Last updated September 2007
Alan Johnston was born in Lindi, Tanzania on 17 May 1962.
He was educated at Dollar Academy in Dollar in Scotland. He has an MA in English and Politics from Dundee University and a diploma in Journalism Studies from the University of Wales in Cardiff.
He joined the BBC in 1991 as a Sub-Editor in the BBC World Service Newsroom before becoming the BBC's Correspondent in Tashkent from 1993 to 1995.
In this post he reported on an area of Central Asia stretching from Mongolia to the Caspian Sea. This was during a period when the region was emerging from the collapse of the Soviet Union.
Later, in 1997, he began a year-long spell as the BBC's Kabul Correspondent. At the time the Taleban movement was fighting to try to take complete control of Afghanistan.

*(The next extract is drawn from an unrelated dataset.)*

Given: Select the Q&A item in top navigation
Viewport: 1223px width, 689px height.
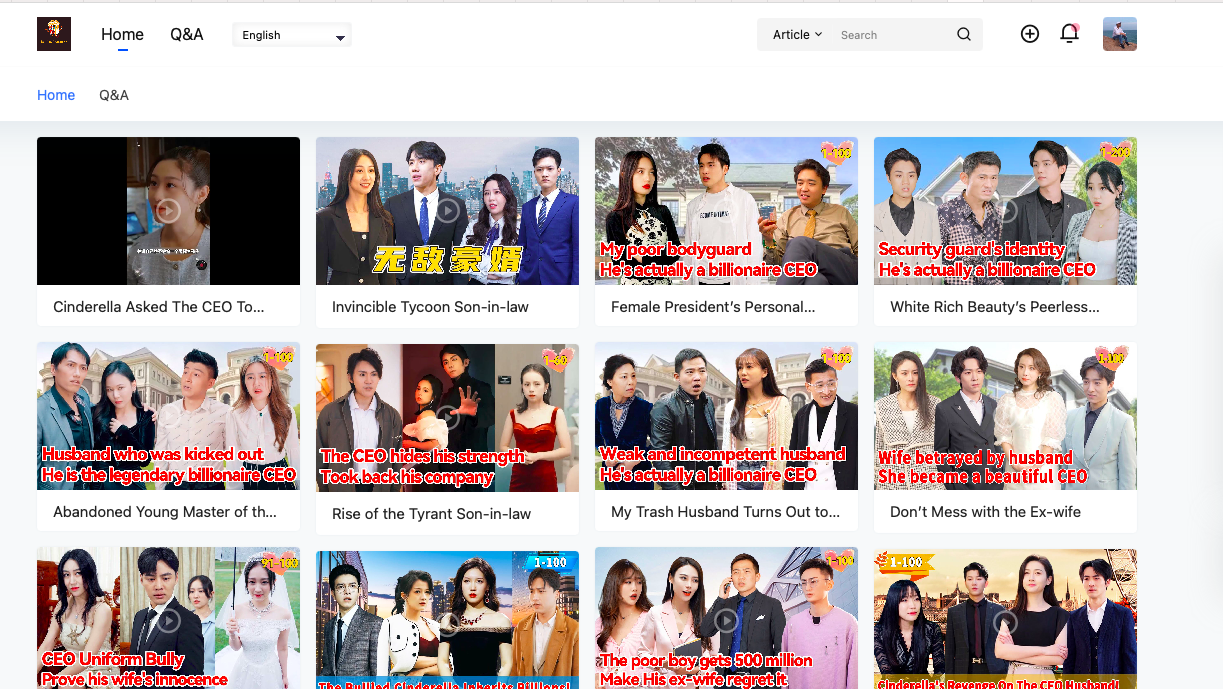Looking at the screenshot, I should 186,34.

He returned to London and the BBC World Service to be a programme editor of The World Today. He also made a series of documentaries on issues in Afghanistan and the Middle East, before becoming a general reporter in the BBC World Service Newsroom.
Alan started a three-year posting to Gaza as BBC Correspondent there in April 2004. He reported for all BBC radio and television outlets on the violence of the second Palestinian Intifada, the death of Yasser Arafat, the Israeli army's withdrawal from Gaza and the rise to power of the Hamas movement.
Just two weeks before his contract was due to end, Alan was kidnapped and held for nearly four months by a Jihadi organisation called the Army of Islam. The BBC mounted a major international campaign to try to secure his release, and he was eventually freed unharmed on 4 July 2007.